▶ [Exercise description]: Pictures in the records are to be excluded from an otherwise exact copy.

▶ [Data]:
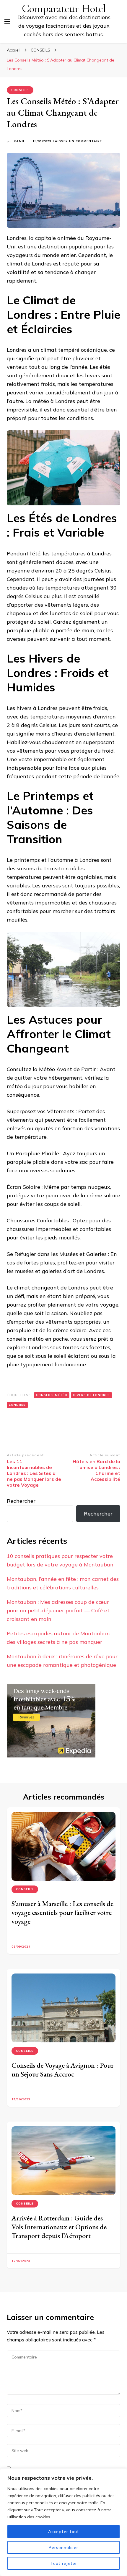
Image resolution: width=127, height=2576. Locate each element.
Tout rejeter (63, 2563)
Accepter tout (63, 2531)
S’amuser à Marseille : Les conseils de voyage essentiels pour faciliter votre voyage (62, 1912)
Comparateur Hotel (64, 8)
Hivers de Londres (91, 1395)
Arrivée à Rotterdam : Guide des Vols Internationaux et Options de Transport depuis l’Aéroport (59, 2226)
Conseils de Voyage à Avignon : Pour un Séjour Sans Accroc (63, 2070)
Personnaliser (63, 2547)
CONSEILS (20, 90)
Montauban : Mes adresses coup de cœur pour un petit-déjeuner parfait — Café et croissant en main (58, 1610)
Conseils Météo (51, 1395)
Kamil (19, 141)
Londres (17, 1405)
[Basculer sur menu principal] (7, 21)
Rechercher (21, 1501)
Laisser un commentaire (77, 141)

▶ [Final answer]:
Image resolution: width=127, height=2576. Locate each element.
Tout rejeter (63, 2563)
Accepter tout (63, 2531)
S’amuser à Marseille : Les conseils de voyage essentiels pour faciliter votre voyage (62, 1912)
Comparateur Hotel (64, 8)
Hivers de Londres (91, 1395)
Arrivée à Rotterdam : Guide des Vols Internationaux et Options de Transport depuis l’Aéroport (59, 2226)
Conseils de Voyage à Avignon : Pour un Séjour Sans Accroc (63, 2070)
Personnaliser (63, 2547)
CONSEILS (20, 90)
Montauban : Mes adresses coup de cœur pour un petit-déjeuner parfait — Café et croissant en main (58, 1610)
Conseils Météo (51, 1395)
Kamil (19, 141)
Londres (17, 1405)
[Basculer sur menu principal] (7, 21)
Rechercher (21, 1501)
Laisser un commentaire (77, 141)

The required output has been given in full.